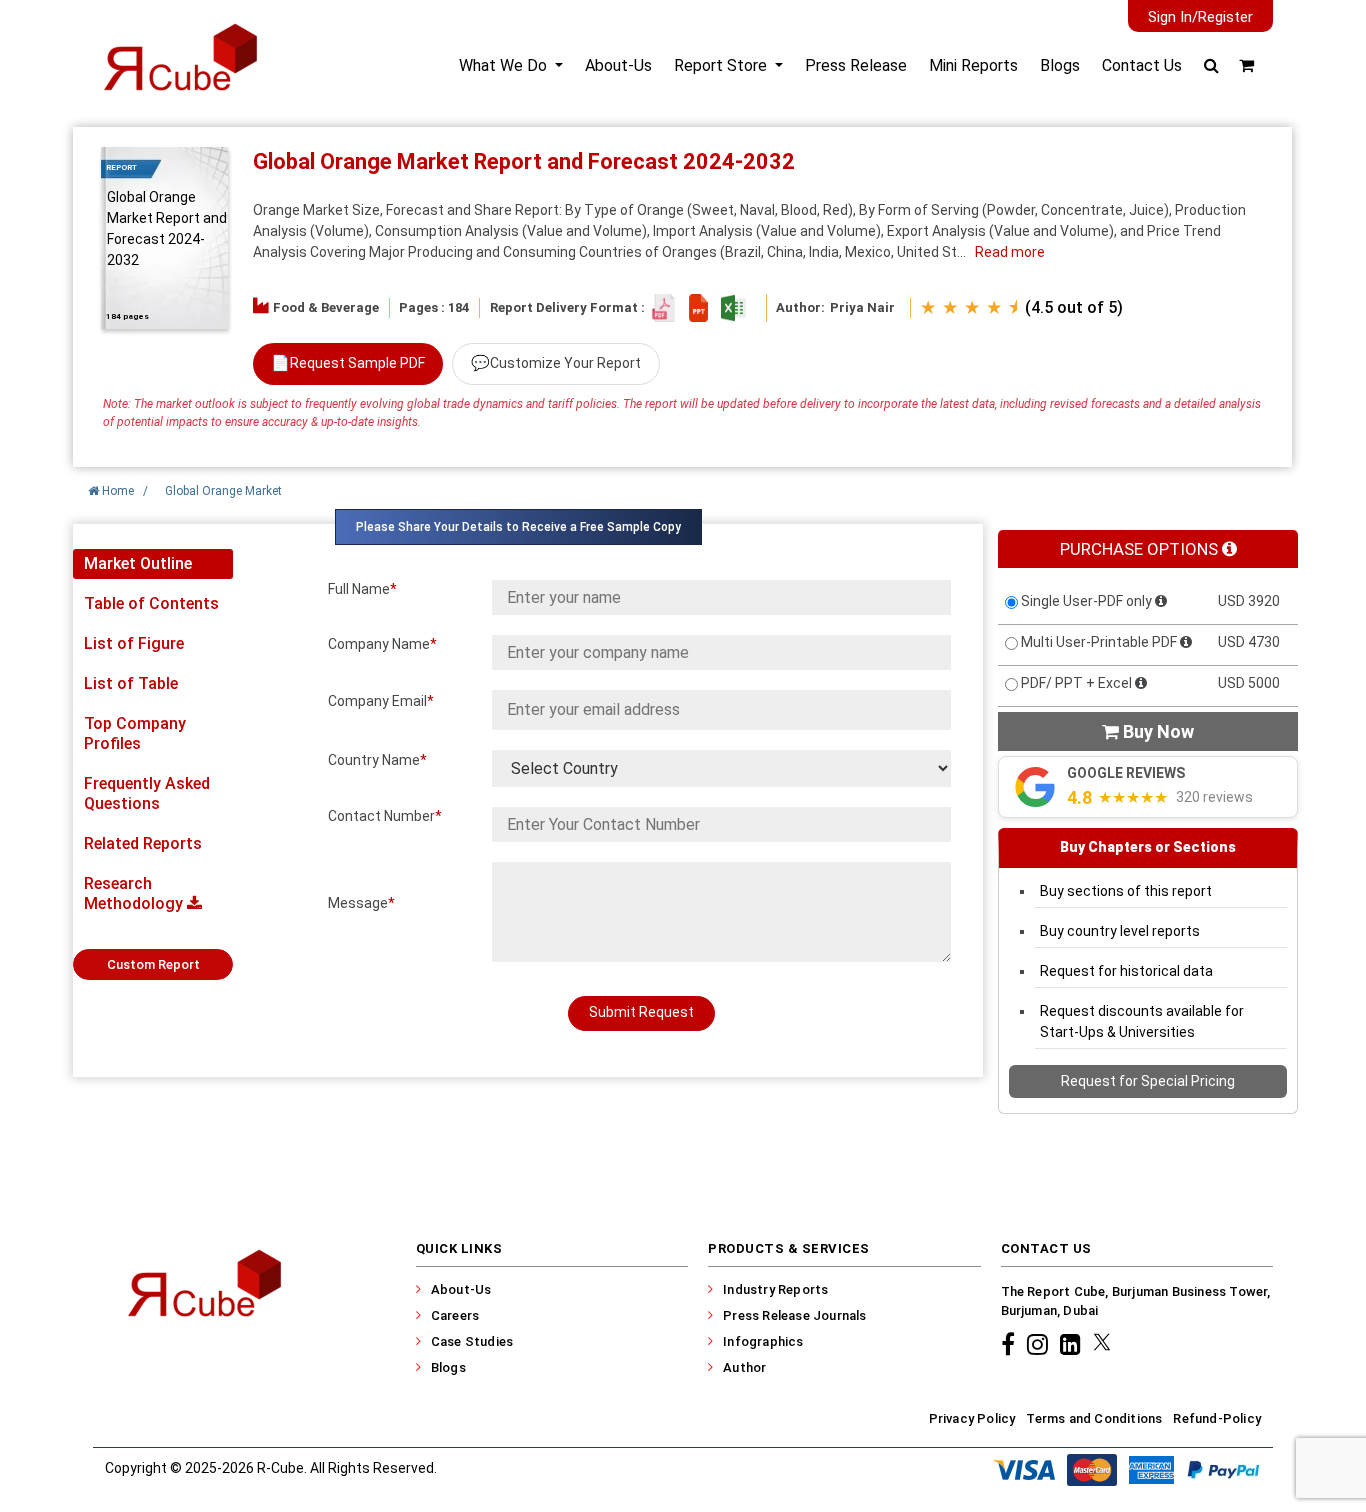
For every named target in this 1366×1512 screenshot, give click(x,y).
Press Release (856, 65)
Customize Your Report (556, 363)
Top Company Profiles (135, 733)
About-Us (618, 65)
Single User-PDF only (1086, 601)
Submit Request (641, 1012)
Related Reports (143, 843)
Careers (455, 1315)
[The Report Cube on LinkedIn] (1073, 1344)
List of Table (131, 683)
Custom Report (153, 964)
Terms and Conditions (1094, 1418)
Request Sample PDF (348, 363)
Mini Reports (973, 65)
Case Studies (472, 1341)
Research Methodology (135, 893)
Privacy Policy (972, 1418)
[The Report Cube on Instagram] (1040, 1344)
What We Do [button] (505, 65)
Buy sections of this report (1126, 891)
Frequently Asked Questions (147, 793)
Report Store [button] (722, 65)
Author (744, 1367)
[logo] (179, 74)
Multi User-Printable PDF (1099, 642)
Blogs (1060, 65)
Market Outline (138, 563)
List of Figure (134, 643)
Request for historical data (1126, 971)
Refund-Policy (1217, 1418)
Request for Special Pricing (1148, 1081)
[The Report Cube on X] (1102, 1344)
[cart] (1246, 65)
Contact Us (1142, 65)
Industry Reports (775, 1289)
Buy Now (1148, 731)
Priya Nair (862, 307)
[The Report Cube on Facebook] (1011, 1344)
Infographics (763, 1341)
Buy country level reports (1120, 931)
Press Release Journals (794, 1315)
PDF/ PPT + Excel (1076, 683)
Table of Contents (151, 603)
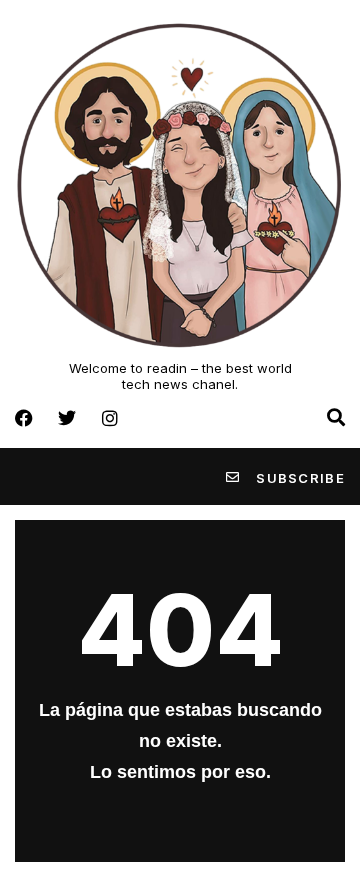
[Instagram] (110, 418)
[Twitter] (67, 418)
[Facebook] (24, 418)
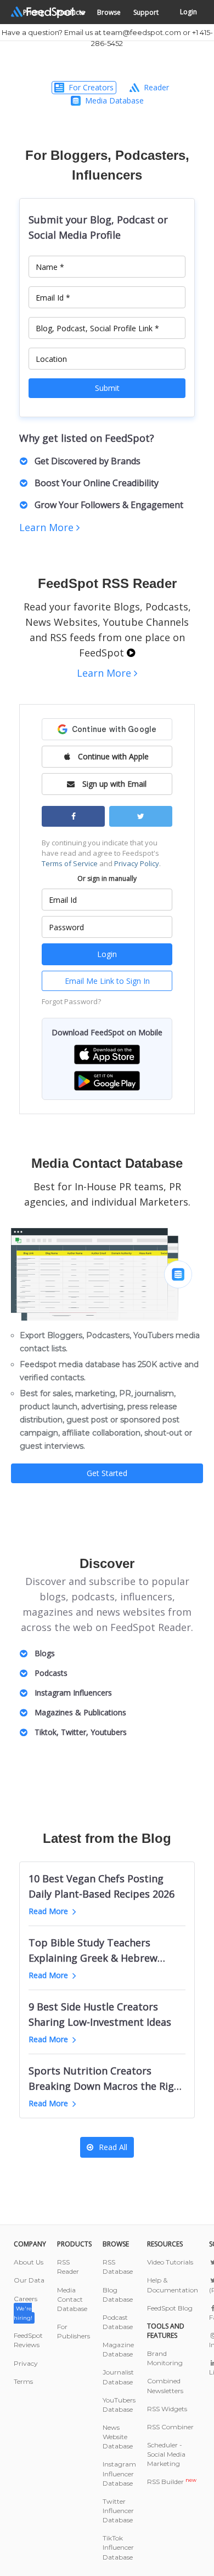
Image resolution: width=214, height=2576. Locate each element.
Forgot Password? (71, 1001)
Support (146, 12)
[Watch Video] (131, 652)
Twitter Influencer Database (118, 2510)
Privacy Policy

[What the task asks]
After locating "Request Sample PDF (348, 363)" and "[Facebook] (24, 418)" in the records above, return exactly the line holding each one and every line between them; leave out the pictures.

[Exercise solution]
Request Sample PDF (348, 363)
Mini Reports (973, 65)
Case Studies (472, 1341)
Research Methodology (135, 893)
Privacy Policy (972, 1418)
[The Report Cube on Instagram] (1040, 1344)
What We Do [button] (505, 65)
Buy sections of this report (1126, 891)
Frequently Asked Questions (147, 793)
Report Store [button] (722, 65)
Author (744, 1367)
[logo] (179, 74)
Multi User-Printable PDF (1099, 642)
Blogs (1060, 65)
Market Outline (138, 563)
List of Figure (134, 643)
Request for historical data (1126, 971)
Refund-Policy (1217, 1418)
Request for Special Pricing (1148, 1081)
[The Report Cube on X] (1102, 1344)
[cart] (1246, 65)
Contact Us (1142, 65)
Industry Reports (775, 1289)
Buy Now (1148, 731)
Priya Nair (862, 307)
[The Report Cube on Facebook] (1011, 1344)
Infographics (763, 1341)
Buy country level reports (1120, 931)
Press Release Journals (794, 1315)
PDF/ PPT + Excel (1076, 683)
Table of Contents (151, 603)
[Instagram] (110, 418)
[Twitter] (67, 418)
[Facebook] (24, 418)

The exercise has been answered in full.